# LG GT540 and Linux Gentoo

## dashko

Hi there,

i am using Linux Gentoo and recently bought LG GT540 phone with Android 1.6. I have problem with connecting my Android phone with my computer.

I am using my own compiled kernel with USB support. Here is some output:

# lsusb | grep LG

Bus 001 Device 027: ID 1004:61b4 LG Electronics, Inc.

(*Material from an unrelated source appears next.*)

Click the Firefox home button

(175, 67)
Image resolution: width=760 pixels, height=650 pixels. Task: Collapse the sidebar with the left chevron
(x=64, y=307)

# cat /etc/udev/rules.d/51-android.rules

SUBSYSTEM=="usb", ATTRS{idVendor}=="1004", ATTRS{idProduct}=="61b4", MODE="0666"

# dmesg | tail -30

[128160.993351] hub 1-0:1.0: debounce: port 4: total 100ms stable 100ms status 0x501

[128161.045280] ehci_hcd 0000:00:1a.7: port 4 high speed

[128161.045287] ehci_hcd 0000:00:1a.7: GetStatus port 4 status 001005 POWER sig=se0 PE CONNECT

[128161.096054] usb 1-4: new high speed USB device using ehci_hcd and address 27

[128161.147281] ehci_hcd 0000:00:1a.7: port 4 high speed

[128161.147288] ehci_hcd 0000:00:1a.7: GetStatus port 4 status 001005 POWER sig=se0 PE CONNECT

[128161.211562] usb 1-4: default language 0x0409

[128161.212248] usb 1-4: udev 27, busnum 1, minor = 26

[128161.212252] usb 1-4: New USB device found, idVendor=1004, idProduct=61b4

[128161.212257] usb 1-4: New USB device strings: Mfr=2, Product=1, SerialNumber=0

[128161.212260] usb 1-4: Product: LG Mobile USB Modem

[128161.212263] usb 1-4: Manufacturer: LG Electronics Inc.

[128161.212345] usb 1-4: uevent

[128161.212368] usb 1-4: usb_probe_device

[128161.212371] usb 1-4: configuration #1 chosen from 1 choice

[128161.213428] usb 1-4: adding 1-4:1.0 (config #1, interface 0)

[128161.213454] usb 1-4:1.0: uevent

[128161.213479] usb-storage 1-4:1.0: usb_probe_interface

[128161.213484] usb-storage 1-4:1.0: usb_probe_interface - got id

[128161.213908] scsi59 : SCSI emulation for USB Mass Storage devices

[128161.214282] usb-storage: device found at 27

[128161.214284] usb-storage: waiting for device to settle before scanning

[128161.214308] drivers/usb/core/inode.c: creating file '027'

[128166.215091] scsi 59:0:0:0: Direct-Access LGE Android Platform ffff PQ: 0 ANSI: 2

[128166.215333] sd 59:0:0:0: Attached scsi generic sg2 type 0

[128166.218805] sd 59:0:0:0: [sdd] Attached SCSI removable disk

[128166.218910] usb-storage: device scan complete

[128166.220993] usb 1-4:1.0: uevent

[128166.221145] usb 1-4: uevent

[128166.223031] usb 1-4:1.0: uevent

# uname -a

Linux dash 2.6.31-gentoo-r6 #13 SMP Wed May 19 10:06:58 CEST 2010 i686 Intel(R) Core(TM)2 Duo CPU T5670 @ 1.80GHz GenuineIntel GNU/Linux

And when i am trying to run adb with root:

# ./adb shell

* daemon not running. starting it now *

* daemon started successfully *

error: device not found

# ./adb devices

List of devices attached

I tried to change udev rules, but no success

Please help, i am desperate! What i am missing?

Thanks a lot!

dash

----------

## skunk

hi, for connecting thru adb shell you should first disable access as storage device, look for it under settings menu.

----------

## dashko

 *skunk wrote:*   

> hi, for connecting thru adb shell you should first disable access as storage device, look for it under settings menu.

 

Yep thanks, i disabled access as storage device. Now everything works! THANKS!!!

----------